### Input
------

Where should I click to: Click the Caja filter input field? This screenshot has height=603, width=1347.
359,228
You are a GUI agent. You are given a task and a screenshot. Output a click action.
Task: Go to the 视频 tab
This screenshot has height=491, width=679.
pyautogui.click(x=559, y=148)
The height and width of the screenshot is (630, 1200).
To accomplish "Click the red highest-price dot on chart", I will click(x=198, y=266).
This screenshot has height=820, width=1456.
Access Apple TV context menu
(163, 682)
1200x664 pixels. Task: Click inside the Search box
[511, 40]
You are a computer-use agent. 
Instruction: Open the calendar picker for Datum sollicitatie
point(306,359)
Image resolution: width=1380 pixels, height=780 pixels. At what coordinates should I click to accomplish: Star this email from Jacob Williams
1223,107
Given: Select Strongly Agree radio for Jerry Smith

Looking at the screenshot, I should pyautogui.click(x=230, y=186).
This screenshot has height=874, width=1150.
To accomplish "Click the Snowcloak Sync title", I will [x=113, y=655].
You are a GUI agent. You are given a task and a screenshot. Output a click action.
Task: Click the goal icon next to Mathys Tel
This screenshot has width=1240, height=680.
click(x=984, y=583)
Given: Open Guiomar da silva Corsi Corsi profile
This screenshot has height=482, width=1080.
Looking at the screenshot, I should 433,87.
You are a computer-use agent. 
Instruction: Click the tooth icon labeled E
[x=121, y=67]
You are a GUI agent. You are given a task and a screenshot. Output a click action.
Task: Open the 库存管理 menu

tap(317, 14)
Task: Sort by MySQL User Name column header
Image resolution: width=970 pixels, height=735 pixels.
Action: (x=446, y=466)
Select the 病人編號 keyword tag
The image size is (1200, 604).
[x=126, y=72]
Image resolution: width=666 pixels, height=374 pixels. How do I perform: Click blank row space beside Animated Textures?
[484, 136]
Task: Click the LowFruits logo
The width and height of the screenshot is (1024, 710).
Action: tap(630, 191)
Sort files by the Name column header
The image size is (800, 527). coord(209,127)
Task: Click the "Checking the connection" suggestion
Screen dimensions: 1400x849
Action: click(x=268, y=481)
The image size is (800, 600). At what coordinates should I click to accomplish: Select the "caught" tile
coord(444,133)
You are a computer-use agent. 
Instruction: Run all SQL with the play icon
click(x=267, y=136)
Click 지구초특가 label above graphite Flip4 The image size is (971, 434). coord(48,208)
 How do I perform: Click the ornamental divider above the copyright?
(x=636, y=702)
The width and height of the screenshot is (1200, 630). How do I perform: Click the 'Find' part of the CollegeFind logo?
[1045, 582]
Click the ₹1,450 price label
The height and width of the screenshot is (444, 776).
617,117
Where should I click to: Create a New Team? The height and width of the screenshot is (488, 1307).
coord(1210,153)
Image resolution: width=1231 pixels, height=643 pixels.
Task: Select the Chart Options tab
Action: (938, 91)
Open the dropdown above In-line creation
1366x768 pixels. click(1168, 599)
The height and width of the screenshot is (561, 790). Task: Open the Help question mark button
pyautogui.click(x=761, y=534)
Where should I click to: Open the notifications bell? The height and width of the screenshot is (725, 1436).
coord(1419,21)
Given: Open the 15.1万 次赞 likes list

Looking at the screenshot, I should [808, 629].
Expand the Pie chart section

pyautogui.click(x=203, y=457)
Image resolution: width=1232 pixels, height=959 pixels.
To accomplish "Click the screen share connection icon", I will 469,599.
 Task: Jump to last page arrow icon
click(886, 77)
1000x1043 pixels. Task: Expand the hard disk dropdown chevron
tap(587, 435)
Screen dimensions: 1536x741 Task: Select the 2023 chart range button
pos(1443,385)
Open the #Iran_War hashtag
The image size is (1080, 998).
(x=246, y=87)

------

### Work instructions
The lines to set down, exactly and with both ends included, run from the one containing "Task: Sort by MySQL User Name column header" to the last line of the data above.

### Task answer
Task: Sort by MySQL User Name column header
Image resolution: width=970 pixels, height=735 pixels.
Action: (x=446, y=466)
Select the 病人編號 keyword tag
The image size is (1200, 604).
[x=126, y=72]
Image resolution: width=666 pixels, height=374 pixels. How do I perform: Click blank row space beside Animated Textures?
[484, 136]
Task: Click the LowFruits logo
The width and height of the screenshot is (1024, 710).
Action: tap(630, 191)
Sort files by the Name column header
The image size is (800, 527). coord(209,127)
Task: Click the "Checking the connection" suggestion
Screen dimensions: 1400x849
Action: click(x=268, y=481)
The image size is (800, 600). At what coordinates should I click to accomplish: Select the "caught" tile
coord(444,133)
You are a computer-use agent. 
Instruction: Run all SQL with the play icon
click(x=267, y=136)
Click 지구초특가 label above graphite Flip4 The image size is (971, 434). coord(48,208)
 How do I perform: Click the ornamental divider above the copyright?
(x=636, y=702)
The width and height of the screenshot is (1200, 630). How do I perform: Click the 'Find' part of the CollegeFind logo?
[1045, 582]
Click the ₹1,450 price label
The height and width of the screenshot is (444, 776).
617,117
Where should I click to: Create a New Team? The height and width of the screenshot is (488, 1307).
coord(1210,153)
Image resolution: width=1231 pixels, height=643 pixels.
Task: Select the Chart Options tab
Action: (938, 91)
Open the dropdown above In-line creation
1366x768 pixels. click(1168, 599)
The height and width of the screenshot is (561, 790). Task: Open the Help question mark button
pyautogui.click(x=761, y=534)
Where should I click to: Open the notifications bell? The height and width of the screenshot is (725, 1436).
coord(1419,21)
Given: Open the 15.1万 次赞 likes list

Looking at the screenshot, I should [808, 629].
Expand the Pie chart section

pyautogui.click(x=203, y=457)
Image resolution: width=1232 pixels, height=959 pixels.
To accomplish "Click the screen share connection icon", I will 469,599.
 Task: Jump to last page arrow icon
click(886, 77)
1000x1043 pixels. Task: Expand the hard disk dropdown chevron
tap(587, 435)
Screen dimensions: 1536x741 Task: Select the 2023 chart range button
pos(1443,385)
Open the #Iran_War hashtag
The image size is (1080, 998).
(x=246, y=87)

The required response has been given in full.